Monday, November 7, 2011

“Choose Your Path” Books

The articles on the abilities and networks of hypertext reminded me of a few novels I enjoyed reading as a child, the “choose your own way” type books. These were often scary stories or mysteries that, at various points, offered the reader the option of how to progress further action, to choose for the character. The choices branched further reading off to a new page further in the book, creating a web of paths that led, sometimes to back in circles (which is less like the idea of a tree-map and a lot more like the case study), but mostly to various ends. As a child, this control was a very interesting concept. I could actually determine what happens to the characters in the book.

Readers in general have a sort of agency, freedom in the way they can interpret a text, but hypertexts add a whole new layer to this agency. One is still only limited to the choices given in the text, but this ability allows the reader to really create the types of characters for themselves. This creation is an extreme form of reader-agency, a product of networking within hypertexts.

Often when I made an important choice in these novels, I would scan the other options or branches of decision to see how they too panned out.
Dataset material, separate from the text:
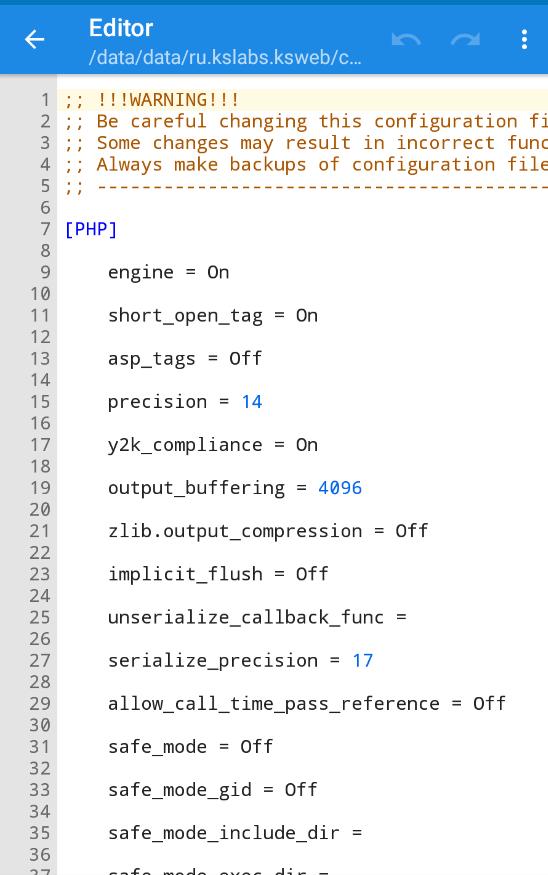Image resolution: width=548 pixels, height=875 pixels.
Task: Click the y2k_compliance = On line
Action: pos(213,445)
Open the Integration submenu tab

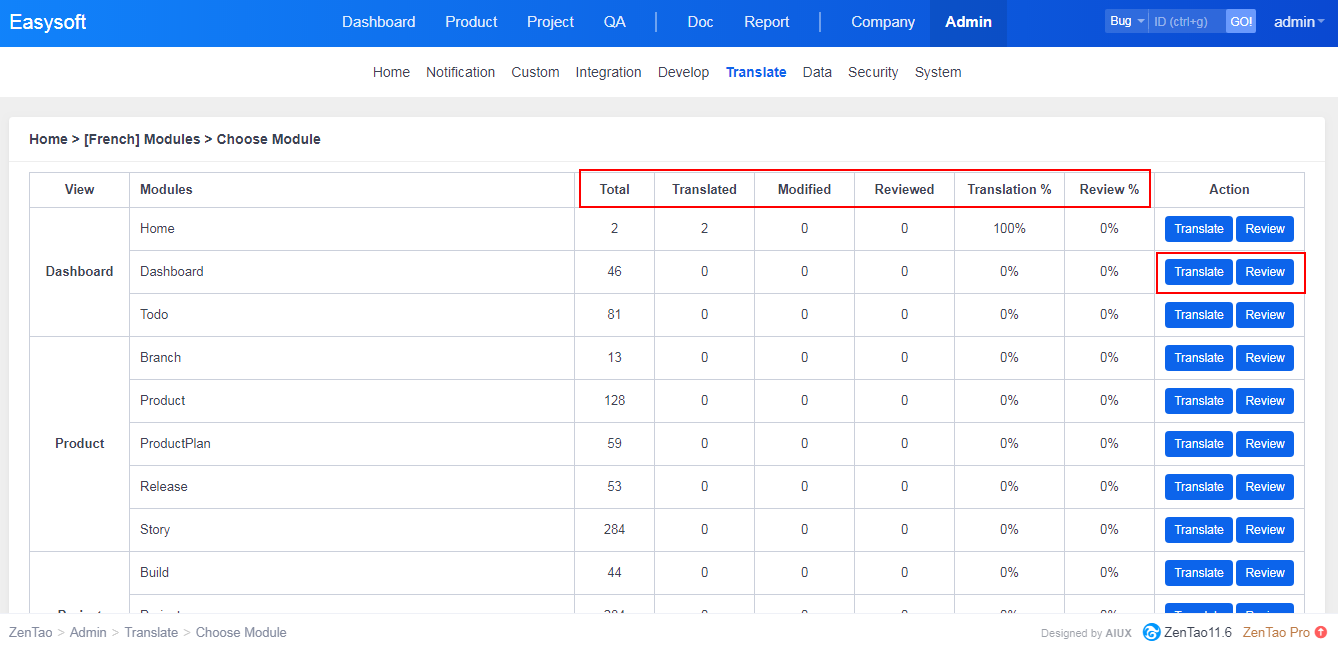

This interlinks the types of characters that can be creates, contrasting the decisions and networking between a multiplicity of voices generated by reader-agency.

And when the action connects back to previous sections (in a way that conjures images of Burrough’s “déjà-vu” fold-over technique), the networking system of the hypertext allows for a comparison of voices, a heteroglossia in which varying decisions/voices of character play off of and add to each other. A web is created within the novel, giving the reader extreme agency over the characters and allowing them to see the implications of their decisions by creating a web or network of all possible compared and contrasted decisions.

1 comment:

  1. http://media280.hero-worship.com/?p=640

    I remember reading choose your own path type novels when I was younger, including the some of the Goosebumps books(which I hope most of the members of the class are familiar with). As a child I did not realize the advantage the agency the type of text gave readers, however; it also traps readers and gives them a "job" while reading, which can be viewed as a downfall to certain genres of text (texts for leisure reading) that interrupts the "flow" of a text which is linear. I believe the linear can include waves of climax and resolution which can call a reader back to a previous dialogue, this being the proof about my confusion of hypertext as a genre.